On the legal side of greenwashing, The Norwegian Consumer Authority (CA) accused H&M of greenwashing in 2019, saying it provided insufficient information on the actual sustainability of its "conscious collections". It is possible that the conscious collection could have implemented more eco-friendly materials in the production of their clothes, however, H&M did not mention this at all, creating ambiguity around its 'ethical' nature.
The confusion arose to the amount of recycled material that was actually being used in their garments, in 2010, a lab analysis revealed that only 30% of the material used in a single garment was organic cotton. Legally, this breached Norwegian marketing laws for 'fraudulent marketing'.
In a recent statement from the brand, they confirmed 'At least 50% of materials used are sustainable'.
Therefore, 50% of the materials used are not sustainable. This is something that needs to be worked on rather than sticking an 'environmentally conscious' label on it. Though, arguably, it is better than nothing.
On average people don’t wear 50% of what they possess in their closet. The number of clothes that are not only being produced but also being purchased is at a rate that cannot possibly be sustainable in any way, shape, or form.
When applying this notion to the 'greenwashing' H&M example, many critics have mentioned that no level of recycled fabrics could make the process sustainable purely due to high consumption rates.
Though, the brand anticipates demand rather than caters to it (fast fashion manufacturing approach) which led to $4.1 billion in unsold inventory which likely will end up in the landfill.
Additionally, influencers for Shein and other fast fashion companies are helping fuel the fire of mass consumption by frequently promoting 'trendy' clothing hauls on social media to only go "out of fashion" the next month. This content is commonly broadcasted on apps like Tik-Toc with trends that are dictating what styles are 'In' and what is 'Out'.

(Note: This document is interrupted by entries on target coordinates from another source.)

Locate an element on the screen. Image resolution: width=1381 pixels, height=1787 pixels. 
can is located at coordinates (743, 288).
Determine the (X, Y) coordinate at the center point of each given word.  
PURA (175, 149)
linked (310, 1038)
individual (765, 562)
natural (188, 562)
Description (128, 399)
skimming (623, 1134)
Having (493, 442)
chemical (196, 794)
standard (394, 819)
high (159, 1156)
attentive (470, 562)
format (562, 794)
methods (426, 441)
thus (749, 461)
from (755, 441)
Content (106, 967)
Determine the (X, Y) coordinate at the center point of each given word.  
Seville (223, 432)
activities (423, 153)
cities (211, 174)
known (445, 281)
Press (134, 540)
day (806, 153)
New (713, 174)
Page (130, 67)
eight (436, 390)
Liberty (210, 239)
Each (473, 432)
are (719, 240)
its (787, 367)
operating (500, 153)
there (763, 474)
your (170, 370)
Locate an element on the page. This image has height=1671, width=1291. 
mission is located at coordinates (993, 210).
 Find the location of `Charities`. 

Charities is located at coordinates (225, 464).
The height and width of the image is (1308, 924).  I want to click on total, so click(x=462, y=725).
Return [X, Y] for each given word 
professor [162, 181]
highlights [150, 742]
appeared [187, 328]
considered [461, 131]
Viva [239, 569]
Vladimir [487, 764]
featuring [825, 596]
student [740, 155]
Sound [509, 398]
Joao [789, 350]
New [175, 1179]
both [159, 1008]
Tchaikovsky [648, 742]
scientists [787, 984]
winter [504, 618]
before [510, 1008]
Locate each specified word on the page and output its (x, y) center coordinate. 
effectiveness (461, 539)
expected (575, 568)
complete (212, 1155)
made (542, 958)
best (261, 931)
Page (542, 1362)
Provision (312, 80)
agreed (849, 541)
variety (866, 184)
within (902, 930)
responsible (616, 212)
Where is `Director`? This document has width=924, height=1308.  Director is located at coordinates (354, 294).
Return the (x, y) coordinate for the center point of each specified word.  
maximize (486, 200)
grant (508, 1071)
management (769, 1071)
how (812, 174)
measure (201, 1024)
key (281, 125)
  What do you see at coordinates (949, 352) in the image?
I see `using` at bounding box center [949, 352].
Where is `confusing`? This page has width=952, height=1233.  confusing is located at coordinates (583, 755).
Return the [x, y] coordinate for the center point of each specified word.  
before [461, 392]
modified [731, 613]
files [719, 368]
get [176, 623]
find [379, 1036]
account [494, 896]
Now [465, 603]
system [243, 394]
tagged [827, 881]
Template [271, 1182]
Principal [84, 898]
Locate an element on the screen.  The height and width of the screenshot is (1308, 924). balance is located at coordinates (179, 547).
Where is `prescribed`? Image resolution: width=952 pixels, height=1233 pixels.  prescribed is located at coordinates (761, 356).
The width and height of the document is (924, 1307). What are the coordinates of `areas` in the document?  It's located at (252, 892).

On the other hand, there are sustainable influencers who promote personal style building and long-lasting fashion items to keep and reuse throughout the years. With the mindset to keep and reuse, we can combat over-consumptive behaviors and help mitigate the unpalatable over-production fast fashion imposes on the environment.
One of the most endorsed arguments for fast fashion is its affordability.
In the grand scheme of things, embracing ethical and eco-friendly fashion means altering the way you view consumption and partake in trends. Consider repairing, repurposing, and reusing your older items, or simply take the time to think about if you really want or need those boots from nasty gal before you purchase.
Of course, more sustainable brands have a higher price point, because they are often made to order to reduce waste and use completely organic materials that bio-degrade rather than synthetics that will remain to loiter in the earth far longer than we will. But when you change your perspective on consumption, you don't need to spend £500 on a haul from Shein, instead, you could save it or if you really want to buy more clothes, invest in quality pieces or simply go thrifting for even better affordability than fast fashion... just saying.
the fact is: we are buying more than we need. This adds to textile waste and further hurts the environment. The impact that our consumption in fashion and also in many other capitalist areas is one that must be addressed and soon.
Fast Fashion is one of the leading environmental issues we have today. The fast fashion industry has a complete disregard for the environment and for the most part, the people working in the industry.
It is an easy-to-access industry that is promoted as a fun, luxurious lifestyle. It is important that we pay close attention to where our clothes are coming from and how they are being made in order to make a significant impact on the environment.